===== EXTRACTED RECORDS
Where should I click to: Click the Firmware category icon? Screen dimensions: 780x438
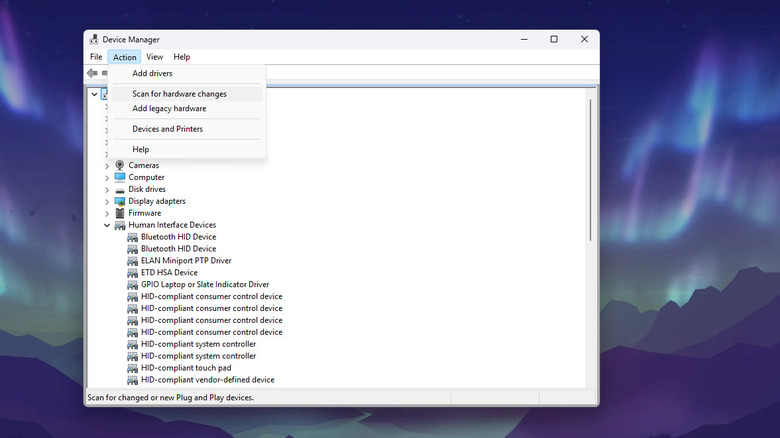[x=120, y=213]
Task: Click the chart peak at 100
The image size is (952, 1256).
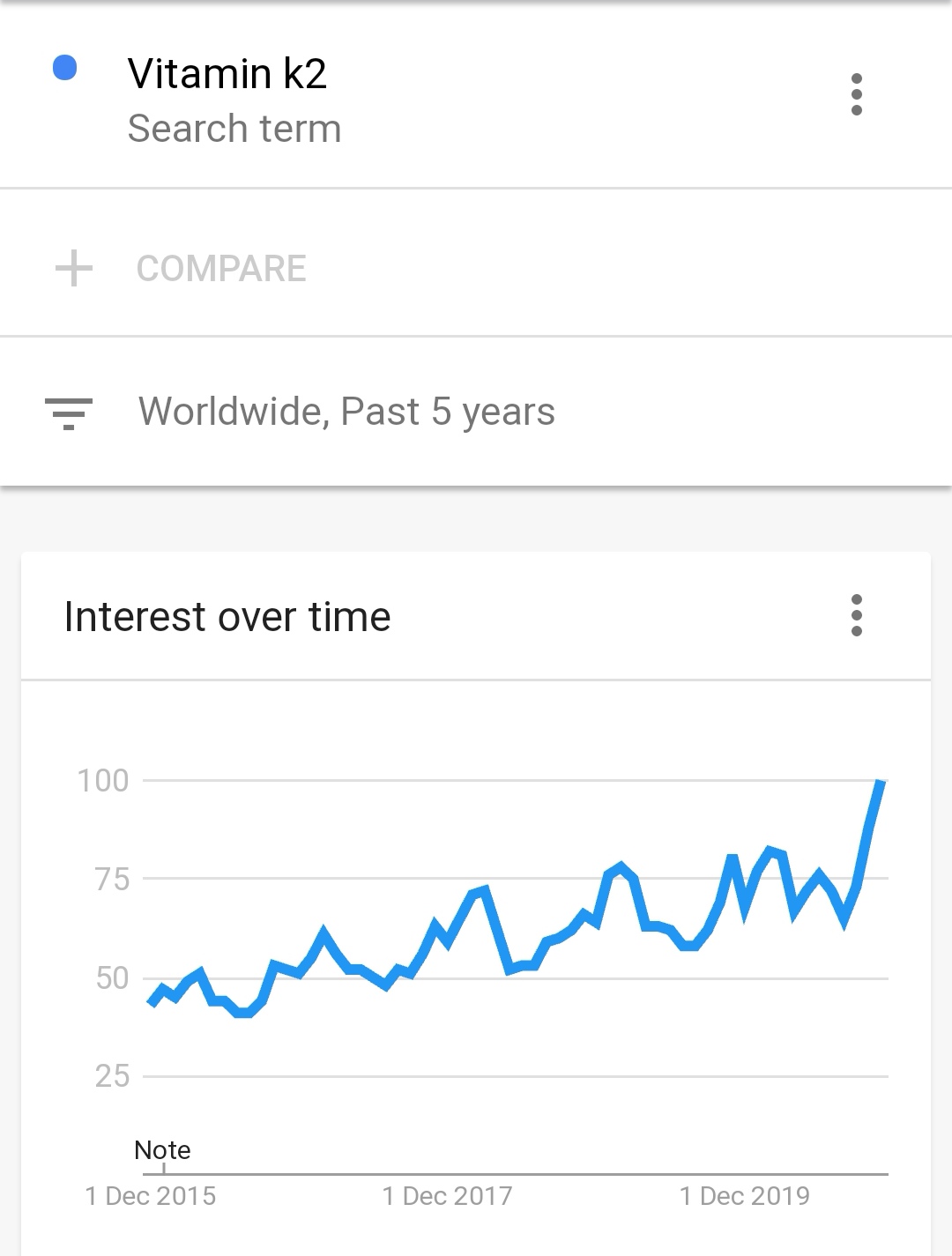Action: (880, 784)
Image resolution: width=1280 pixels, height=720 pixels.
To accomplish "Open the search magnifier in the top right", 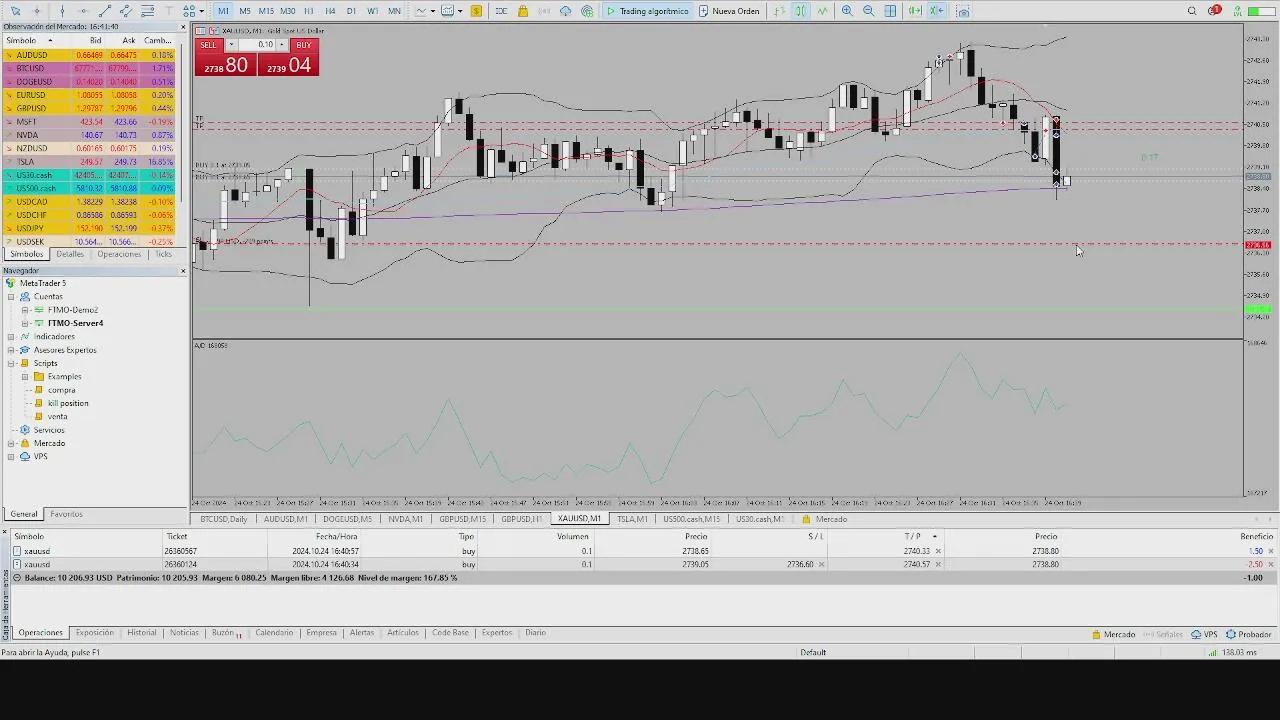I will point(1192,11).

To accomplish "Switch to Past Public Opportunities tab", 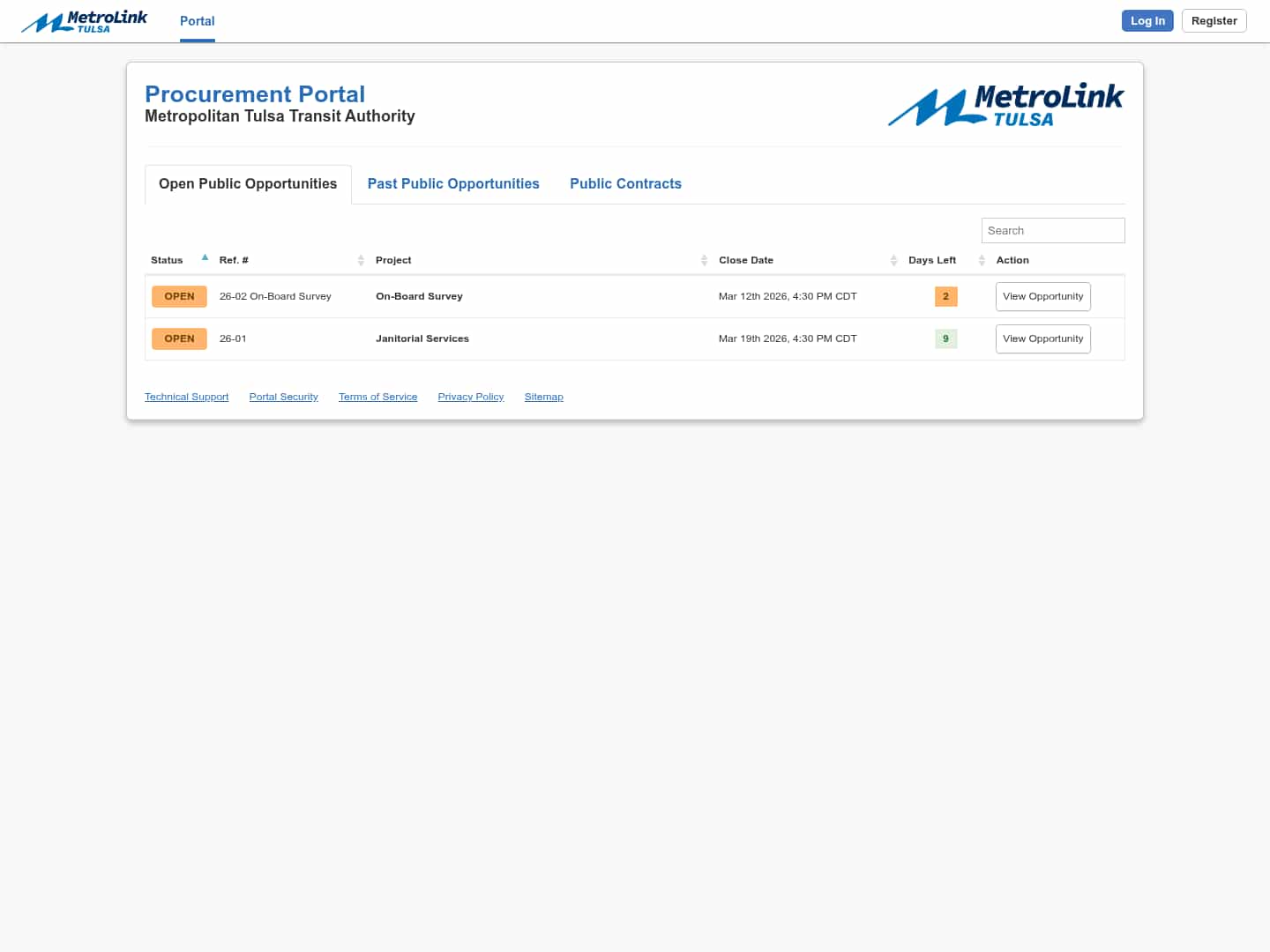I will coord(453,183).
==========
Give again, word for word, every line from the top of the entries above to the line holding "Image resolution: width=1280", both included. Leave the pictures out.

Where should I click to: Click the Firmware category icon? Screen dimensions: 780x438
[x=120, y=213]
Task: Click the chart peak at 100
The image size is (952, 1256).
Action: (880, 784)
Image resolution: width=1280 pixels, height=720 pixels.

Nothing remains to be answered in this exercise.